Vascular endothelial growth factor receptor-1 contributes to resistance to anti-epidermal growth factor receptor drugs in human cancer cells

Authors:
Bianco R, Rosa R, Damiano V, Daniele G, Gelardi T, Garofalo S, Tarallo V, De Falco S, Melisi D, Benelli R, Albini A, Ryan A, Ciardiello F, Tortora G
In:
Source: Clin Cancer Res
Publication Date: (2008)
Issue: 14(16): 5069-80
Research Area:
Cancer Research/Cell Biology
Cells used in publication:
PC-3
Species: human
Tissue Origin: prostate
SW480
Species: human
Tissue Origin: colon
Platform:
Nucleofector® I/II/2b
Abstract
PURPOSE: The resistance to selective EGFR inhibitors involves the activation of alternative signaling pathways, and Akt activation and VEGF induction have been described in EGFR inhibitor-resistant tumors.
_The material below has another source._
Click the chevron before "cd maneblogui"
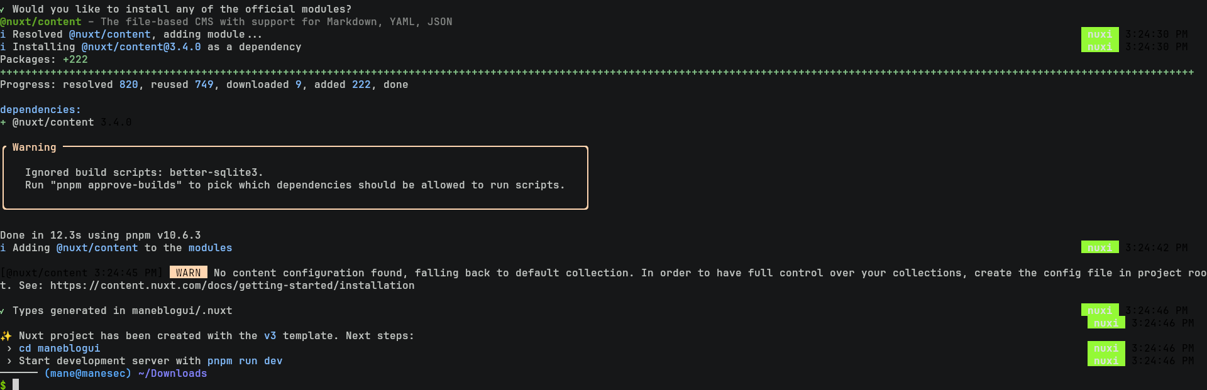 9,349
Combined inhibition of EGFR and other signaling proteins has become a successful therapeutic approach, stimulating the search for further determinants of resistance as basis for novel therapeutic strategies. EXPERIMENTAL DESIGN: We established human cancer cell lines with various degrees of EGFR expression and sensitivity to EGFR inhibitors and analyzed signal transducers under the control of EGFR-dependent and EGFR-independent pathways. RESULTS: Multitargeted inhibitor vandetanib (ZD6474) inhibited the growth and the phosphorylation of Akt and its effector p70S6 kinase in both wild-type and EGFR inhibitor-resistant human colon, prostate, and breast cancer cells. We found that the resistant cell lines exhibit, as common feature, VEGFR-1/Flt-1 overexpression, increased secretion of VEGF and placental growth factor, and augmented migration capabilities and that vandetanib is able to antagonize them. Accordingly, a new kinase assay revealed that in addition to VEGF receptor (VEGFR)-2, RET, and EGFR, vandetanib efficiently inhibits also VEGFR-1. The contribution of VEGFR-1 to the resistant phenotype was further supported by the demonstration that VEGFR-1 silencing in resistant cells restored sensitivity to anti-EGFR drugs and impaired migration capabilities, whereas exogenous VEGFR-1 overexpression in wild-type cells conferred resistance to these agents. CONCLUSIONS: This study shows that VEGFR-1 contributes to anti-EGFR drug resistance in different human cancer cells. Moreover, vandetanib inhibits VEGFR-1 activation, cell proliferation, and migration, suggesting its potential utility in patients resistant to EGFR inhibitors.